KKR, Warburg Pincus in Talks to Invest in Indonesian Motorcycle-Hailing App
Go-Jek launched its services last year
By ALEC MACFARLANE and RICK CAREW in Hong Kong and P.R. VENKAT in Singapore
Updated July 15, 2016 5:25 a.m. ET
Wall Street Journal
A Go-Jek motorcycle transported a customer through the bustling streets of Jakarta, Indonesia, in March. PHOTO: DIMAS ARDIAN/BLOOMBERG NEWS
Big-name investors
KKR & Co. and Warburg Pincus LLC are taking the “Uber bet” to a new extreme as they consider an investment in an
Indonesian motorcycle-hailing app that would value the startup at more than $1 billion.
The private-equity firms are in discussions to participate in a fundraising round for PT Go-Jek that could raise around $400 million and value the Indonesian ride-hailing company at about $1.2 billion including the fresh funds, according to people familiar with the matter.
Go-Jek, named after the motorcycle taxis, or ojeks, which customers can order through its app, is courting new and existing investors for the fundraising effort.
The people familiar with the situation said the round hasn’t been completed and the terms and participating investors could change.
Investors world-wide are pouring money into ride-hailing apps that are burning cash to fund subsidies to attract drivers to their platforms.
Go-Jek offers cheap, on-demand motorcycle taxis that can be booked through smartphones. The company offers fixed prices and pickups, meaning passengers don’t need to haggle over prices at motorbike stands.
It has also expanded its offerings into on-demand grocery shopping, delivery services, masseuses and beauticians, and has also ventured into offering cars and minivans.
If successful,
Go-Jek’s fundraising round would elevate it into the small club of Southeast Asian startups valued at more than $1 billion. Beyond its larger competitor Grab, others billion-dollar startups include online game and messaging business Garena Interactive Holding Ltd.—valued at about $3.75 billion in a March funding round—and e-commerce company Lazada Group. In April, China’s Alibaba Group Holding Ltd. agreed to pay $1 billion for a majority stake in Lazada.
Heavy gridlock on the streets of Indonesia, Southeast Asia’s most populous country and its largest economy, makes motorbike services a popular ride-hailing option for customers looking to cut through traffic. The country’s ratio of motorbikes and scooters to cars was 10 to one in 2014, according to the Indonesian Automotive Industry Association.
Go-Jek competes for Indonesian passengers with ride-hailing companies like U.S.-based rival Uber Technologies Inc., whose valuation of nearly $68 billion makes it the world’s most valuable startup, and Singapore-based GrabTaxi Holdings Pte Ltd., which operates across Southeast Asia and was valued at $1.6 billion in a funding round last year. Indonesia is home to a population of more than 250 million people.
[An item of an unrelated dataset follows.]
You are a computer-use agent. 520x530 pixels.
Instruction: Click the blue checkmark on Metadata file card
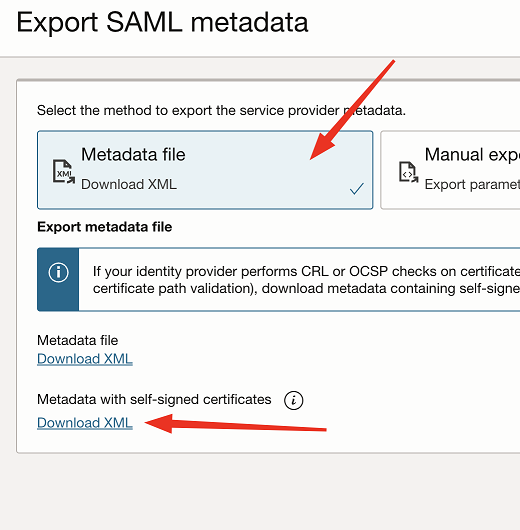[357, 189]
About 30 million of those people live in Jakarta, the capital.
Go-Jek launched its app in January 2015 and operates in 10 Indonesian cities. Both Uber and Grab began as car-hailing companies but have also moved into offering motorbikes.
In 2014 Grab launched GrabBike, which now operates in five cities in Indonesia.
Uber also started offering motorcycle bookings in February with the launch of UberMotor, which it currently offers in three Indonesian cities. Go-Jek’s app was the most downloaded of the three companies in Indonesia in the first quarter of this year, according to mobile-app analytics firm App Annie, followed by Grab then Uber.
Grab says that Indonesia has become its largest market by completed rides across all of its platforms. This week, it said its GrabBike offering quadrupled in Indonesia so far this year, despite cutting subsidies in half.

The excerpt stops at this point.